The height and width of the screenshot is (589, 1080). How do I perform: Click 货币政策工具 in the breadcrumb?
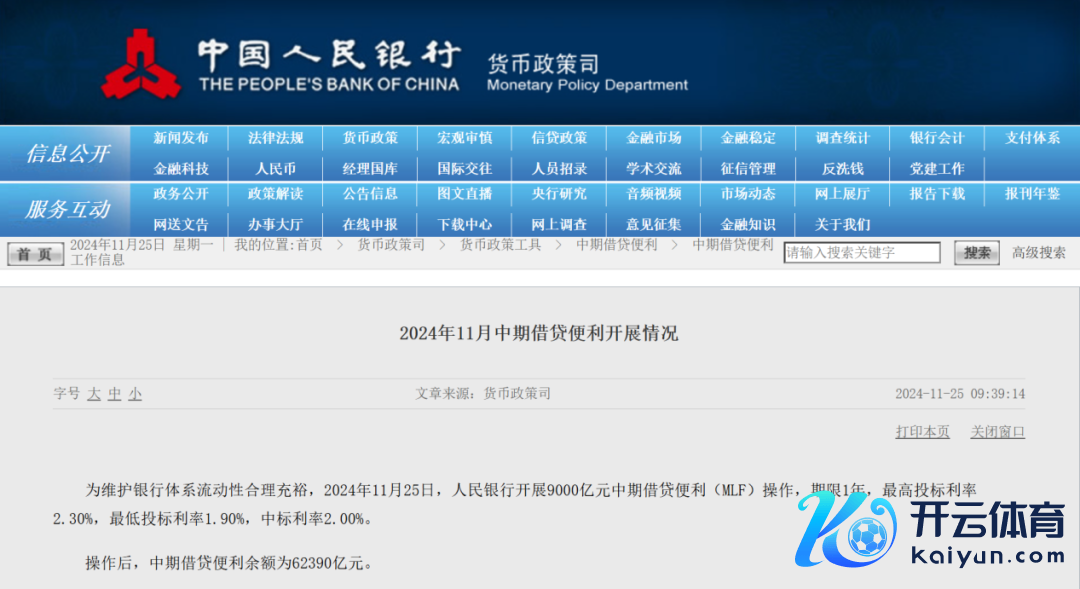point(500,245)
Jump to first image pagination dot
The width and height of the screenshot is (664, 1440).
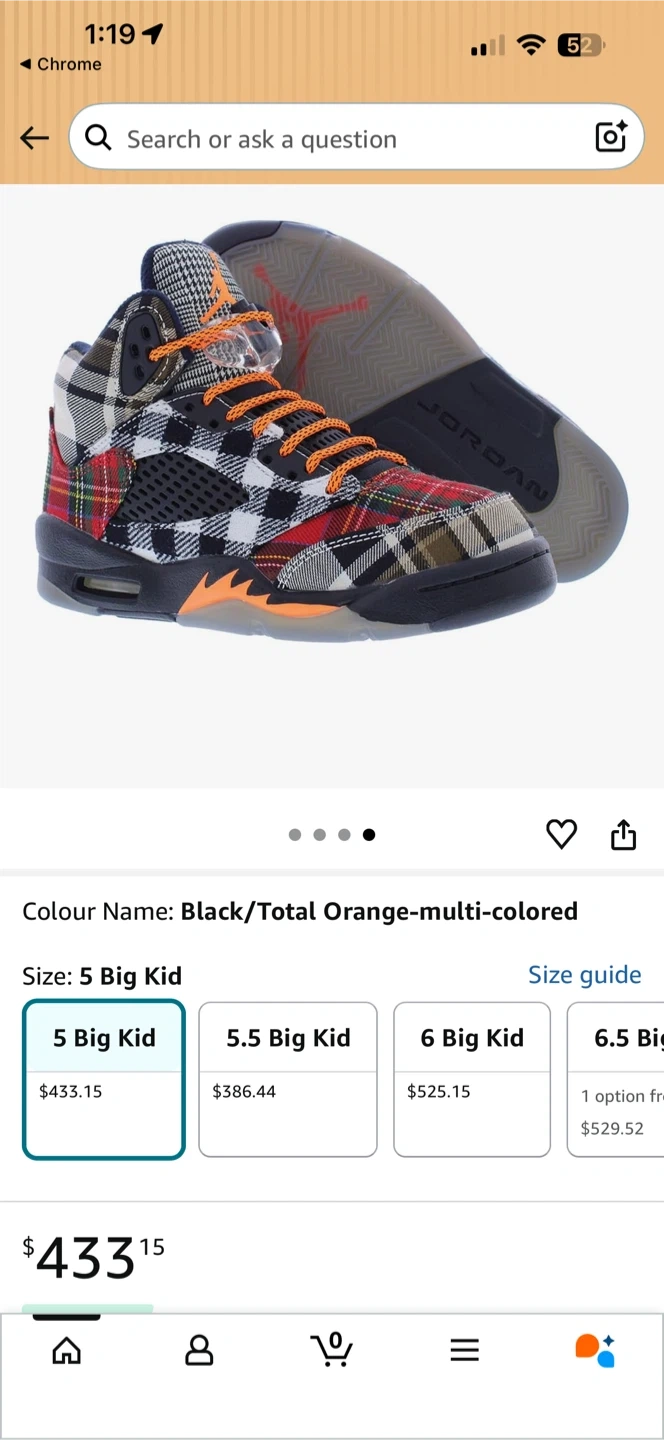click(295, 835)
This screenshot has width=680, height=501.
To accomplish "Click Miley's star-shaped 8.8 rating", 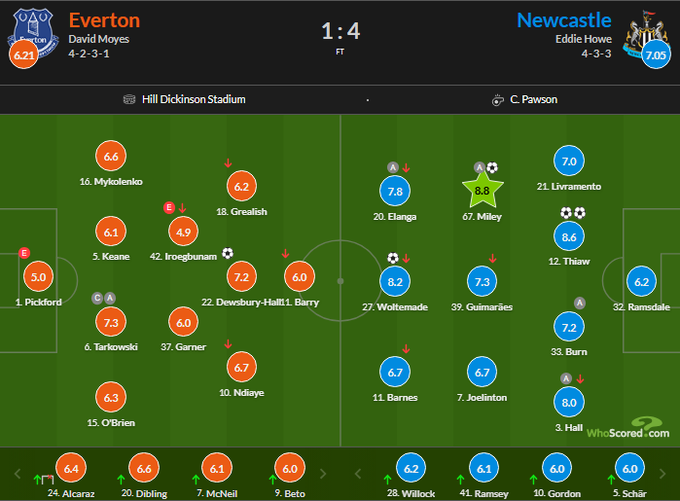I will tap(482, 189).
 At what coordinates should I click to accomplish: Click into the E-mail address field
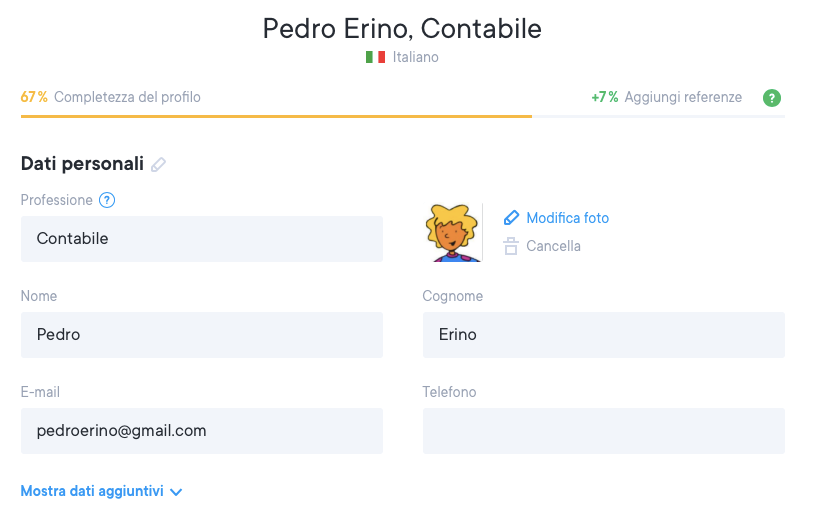click(201, 431)
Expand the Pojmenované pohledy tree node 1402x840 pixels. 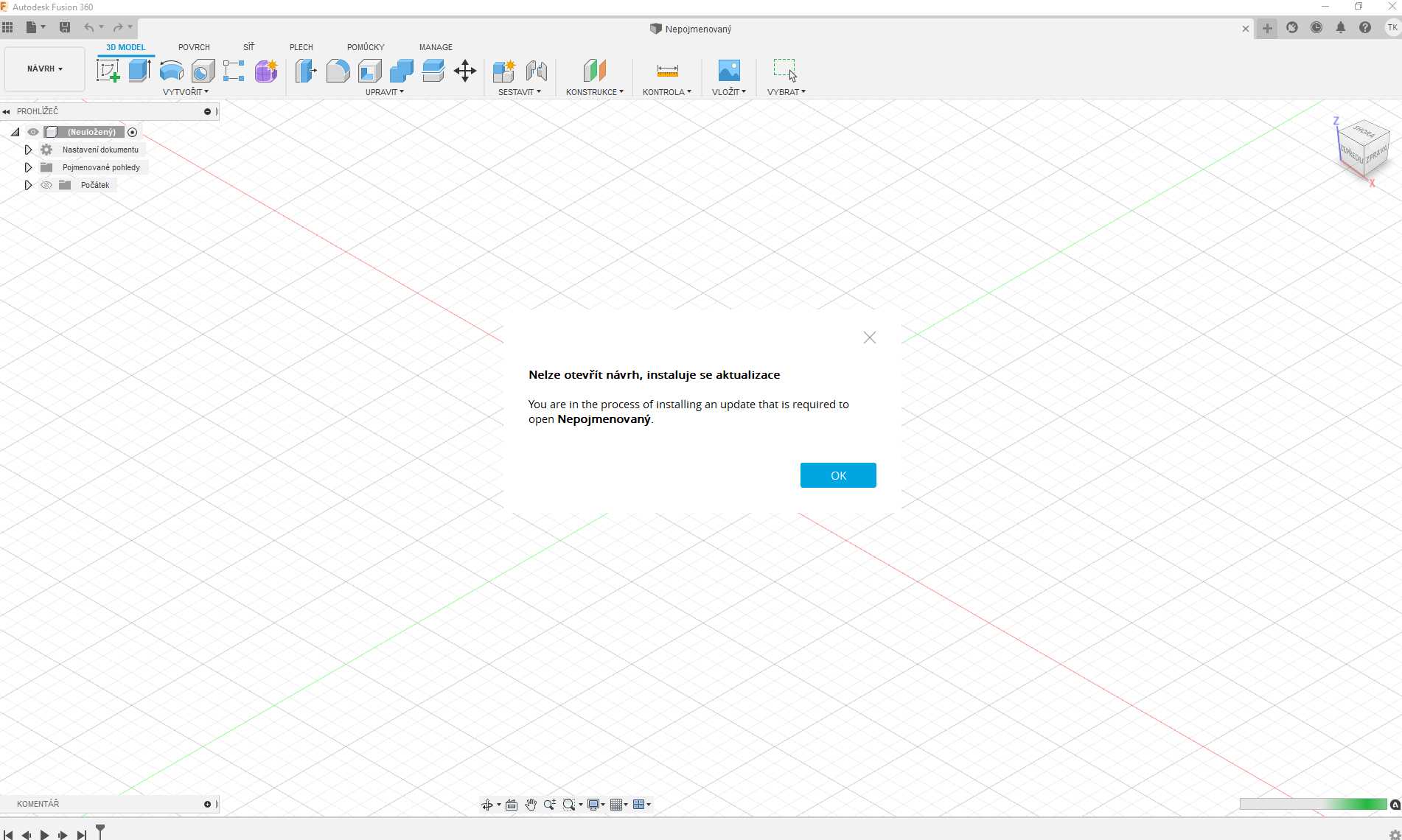tap(28, 167)
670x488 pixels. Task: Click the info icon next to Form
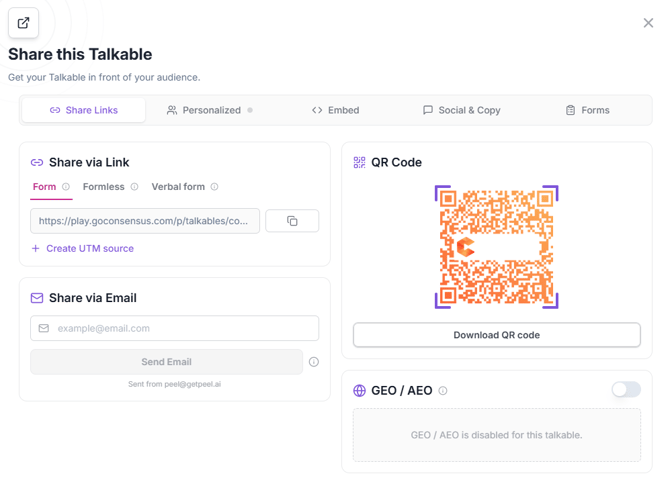click(66, 187)
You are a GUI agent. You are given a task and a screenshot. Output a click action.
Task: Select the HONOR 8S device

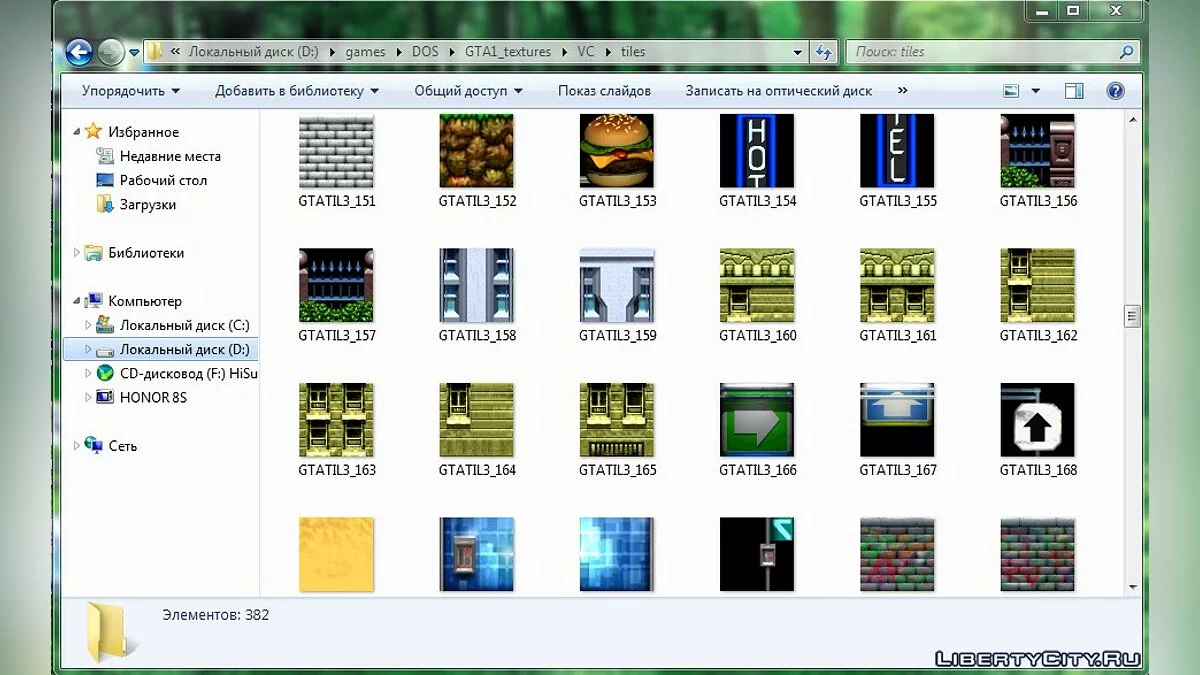tap(152, 397)
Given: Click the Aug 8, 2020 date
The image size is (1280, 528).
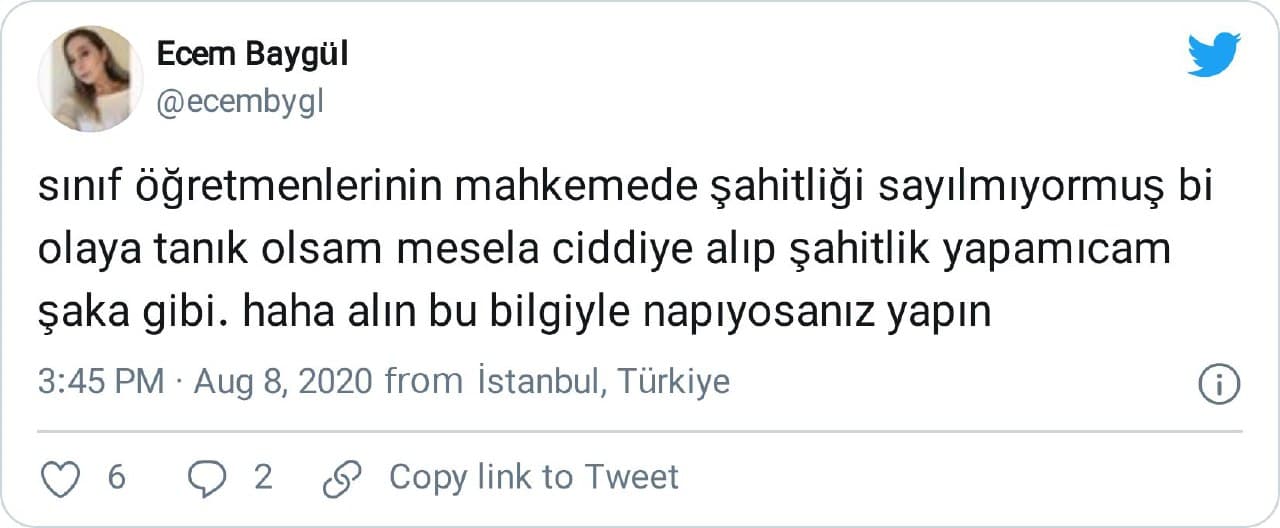Looking at the screenshot, I should coord(283,382).
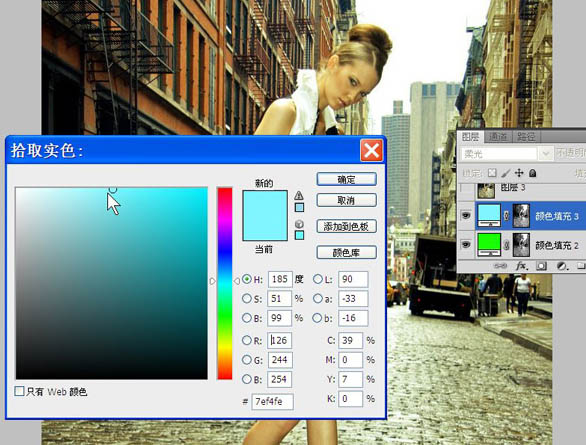Open the fx layer style menu icon
This screenshot has width=586, height=445.
(x=521, y=266)
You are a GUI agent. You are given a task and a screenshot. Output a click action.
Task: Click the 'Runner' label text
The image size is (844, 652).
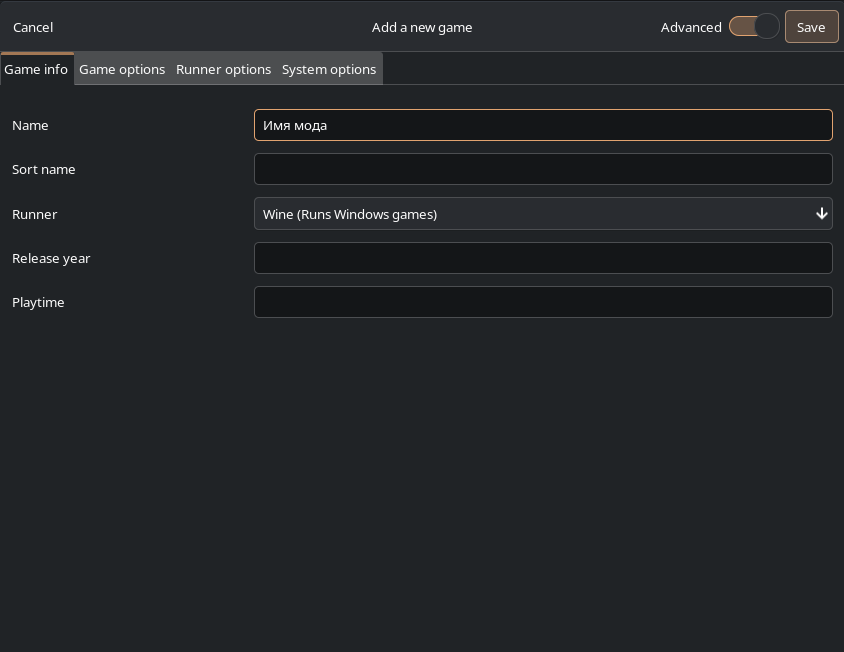point(34,214)
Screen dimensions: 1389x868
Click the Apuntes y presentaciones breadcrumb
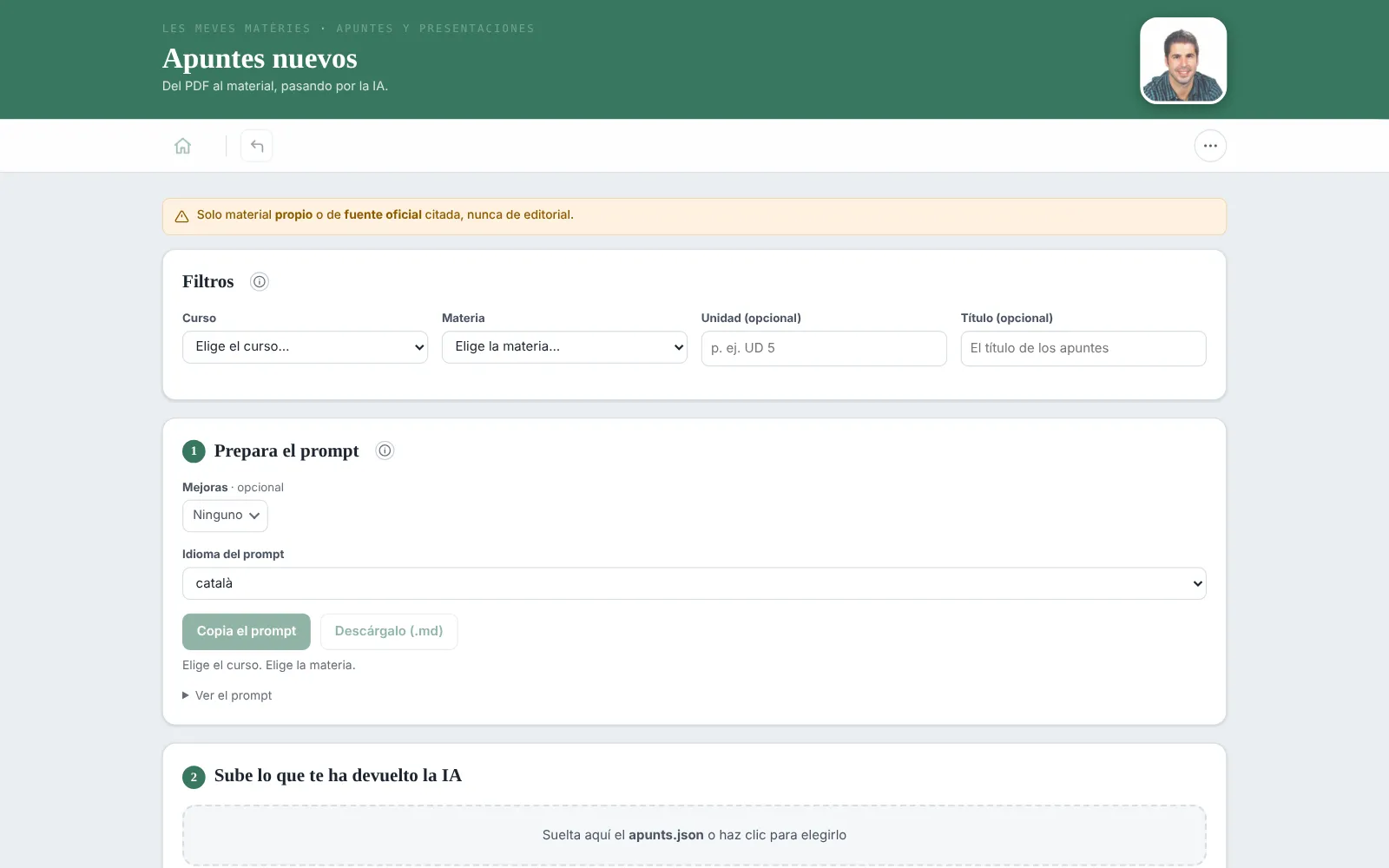[x=436, y=29]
● ● ● ● ● ● ●
Exercise details: What is needed is a verbatim copy of the lines from the line with "Click the Apuntes y presentaciones breadcrumb" through the last line of the listing, pictures excluded.

Exercise output:
Click the Apuntes y presentaciones breadcrumb
[x=436, y=29]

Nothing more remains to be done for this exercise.